Three Poems by Tommy Bui

The Sap Beads From the Trunk

and the hummingbirds sip from corries

cradled astride crests of Santa Anas

as the crickets churn their doubts

and prospects for oaks to arc their backs

auger well within the moss.

And so many petals shiver

at the ice churning within a cloud

that turns throbbing soil slush

and the sun centered in each seed

ashen.

The butterfly emerges

and slowly dries her wings as

we too spill from our cocoons.

Skyline unleavened,

our collective palms needed to knead

affection for a city to rise again.

For curled in the oriole’s beak

resonates a swelling

certainty. Today’s debris makes tomorrow’s sturdy nests.

Wriggle me a bee please

with oceans stacked on antennas

and collapsed universes on proboscis.

The bones untangle and remember

old whale songs that reverberate

within misty marrows sepia parched.

Azure acres ascend and

make multitudes of medullas again.

Let’s find an eon inside an acorn.

The ocean suds

suggests an accord

tempered in a granule of ancient sand.


Wilshire and Normandie Station, Midnight

The grime gloms misty

and the calipers strain against the brakeman’s lever.

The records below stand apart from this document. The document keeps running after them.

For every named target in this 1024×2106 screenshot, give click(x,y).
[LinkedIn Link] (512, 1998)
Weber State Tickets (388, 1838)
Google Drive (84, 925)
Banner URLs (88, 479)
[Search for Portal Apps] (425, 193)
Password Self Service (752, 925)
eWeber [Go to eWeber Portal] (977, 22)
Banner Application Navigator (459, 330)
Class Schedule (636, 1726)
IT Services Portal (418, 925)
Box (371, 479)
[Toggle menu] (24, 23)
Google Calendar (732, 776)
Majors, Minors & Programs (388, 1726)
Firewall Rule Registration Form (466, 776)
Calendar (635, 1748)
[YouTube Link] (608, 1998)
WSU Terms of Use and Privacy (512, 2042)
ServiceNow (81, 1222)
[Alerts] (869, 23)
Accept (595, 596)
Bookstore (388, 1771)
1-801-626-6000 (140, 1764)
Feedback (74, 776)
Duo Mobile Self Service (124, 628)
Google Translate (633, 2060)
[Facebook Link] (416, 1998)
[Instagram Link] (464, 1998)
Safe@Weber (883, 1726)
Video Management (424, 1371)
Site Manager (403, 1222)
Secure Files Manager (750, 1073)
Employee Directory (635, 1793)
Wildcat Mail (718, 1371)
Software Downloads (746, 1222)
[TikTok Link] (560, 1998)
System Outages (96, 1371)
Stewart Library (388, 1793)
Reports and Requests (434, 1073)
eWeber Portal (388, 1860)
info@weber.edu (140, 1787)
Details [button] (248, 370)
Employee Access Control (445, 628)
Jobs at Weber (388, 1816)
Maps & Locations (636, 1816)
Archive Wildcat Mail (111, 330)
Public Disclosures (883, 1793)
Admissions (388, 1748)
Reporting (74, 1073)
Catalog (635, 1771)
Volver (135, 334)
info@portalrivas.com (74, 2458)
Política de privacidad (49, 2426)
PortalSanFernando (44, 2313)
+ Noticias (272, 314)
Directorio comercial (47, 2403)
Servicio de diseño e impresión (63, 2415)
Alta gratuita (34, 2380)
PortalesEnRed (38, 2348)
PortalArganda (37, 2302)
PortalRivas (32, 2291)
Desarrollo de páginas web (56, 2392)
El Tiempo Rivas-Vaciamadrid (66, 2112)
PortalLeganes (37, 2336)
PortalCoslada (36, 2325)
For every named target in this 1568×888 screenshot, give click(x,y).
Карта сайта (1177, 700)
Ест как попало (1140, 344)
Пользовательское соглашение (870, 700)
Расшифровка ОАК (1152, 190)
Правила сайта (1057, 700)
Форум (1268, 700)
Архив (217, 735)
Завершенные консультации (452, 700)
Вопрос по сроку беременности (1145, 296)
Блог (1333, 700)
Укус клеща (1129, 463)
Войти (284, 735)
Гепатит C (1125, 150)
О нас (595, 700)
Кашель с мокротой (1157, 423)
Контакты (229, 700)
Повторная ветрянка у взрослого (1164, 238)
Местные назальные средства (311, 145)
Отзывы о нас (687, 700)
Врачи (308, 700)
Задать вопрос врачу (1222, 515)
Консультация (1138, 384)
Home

We tunnel together to destinations

that have long been rubbed off the manifest

and replaced with sweat-streaked

solemnity

that could nary turn weak-fatigued necks

let alone

cranky twilight turnstiles.

On your alabaster bones

a pattern of cuneiform

has carved runes

of ancient birdsongs

and the grey-blue

speckles slung around

your unblinking irises

dislodges the moon

from the belly

of old and old once more.


The Sea Knows No Lament

The sea blue and folds over itself

over and countless times,

how the clippers haul creases

suggesting seams

on the brittle kirigami

of our wind-swept

paper-thin existence.


Tommy Vinh Bui is a librarian for the Los Angeles County Library. He was a 2015-16 American Library Association Spectrum Scholar and a 2018-19 Arts for LA Cultural Policy Fellow for the city of Inglewood. Bui’s poetry and artwork has been featured in Department of Cultural Affairs publications and he was a 2020 Pushcart Prize nominee. He also writes about the intersection of art and librarianship for the American Library Association’s Office of Intellectual Freedom. Many moons ago he was a Peace Corps volunteer serving in Central Asia. And today volunteers as a transportation specialist for the American Red Cross. He’s learning French so he can wear a beret on Bastille Day.